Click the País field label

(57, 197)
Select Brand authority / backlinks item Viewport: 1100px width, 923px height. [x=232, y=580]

· · · · · · ·

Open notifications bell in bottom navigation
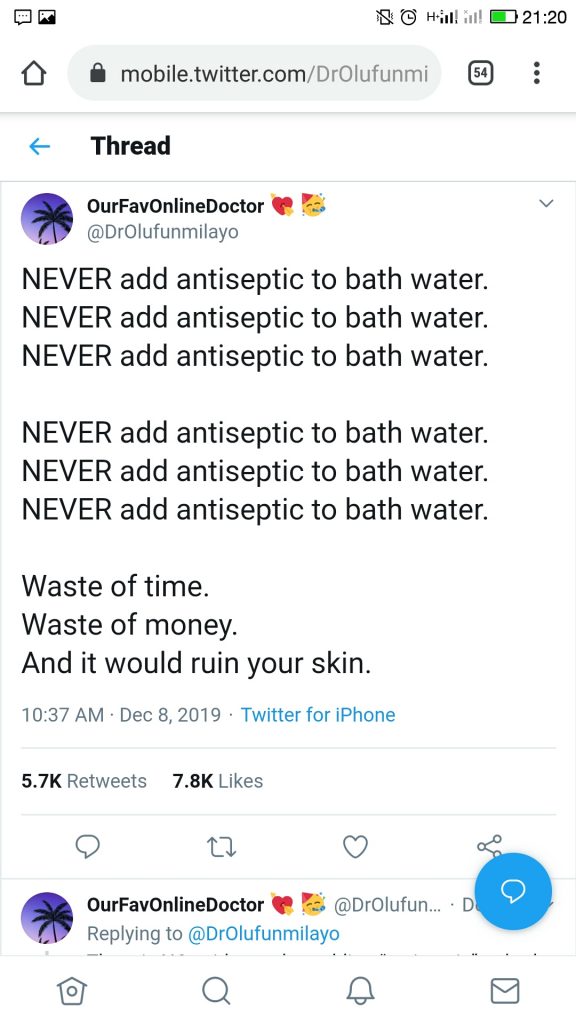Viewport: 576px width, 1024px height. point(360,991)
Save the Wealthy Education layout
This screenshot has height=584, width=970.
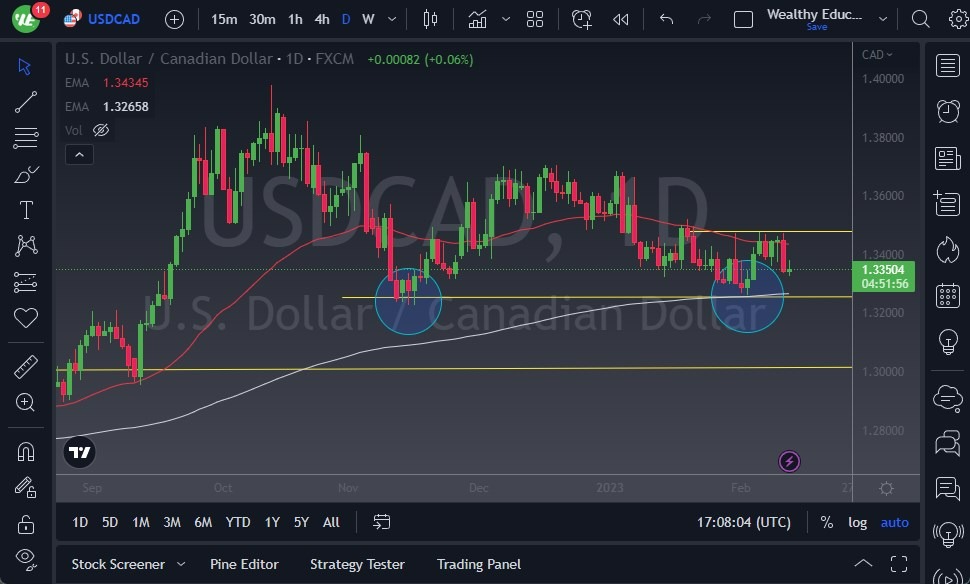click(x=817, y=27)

· · · · · · ·

» **Given problem**
Rewrite the items starting with the line with "Open notifications bell in bottom navigation" and going on through the line with "click(x=817, y=27)", replacing "notifications bell" with "alerts icon" and keeping everything else unchanged. Give only those lines, and leave the pictures out.

» **Result of this exercise**
Open alerts icon in bottom navigation
Viewport: 576px width, 1024px height. point(360,991)
Save the Wealthy Education layout
This screenshot has height=584, width=970.
click(x=817, y=27)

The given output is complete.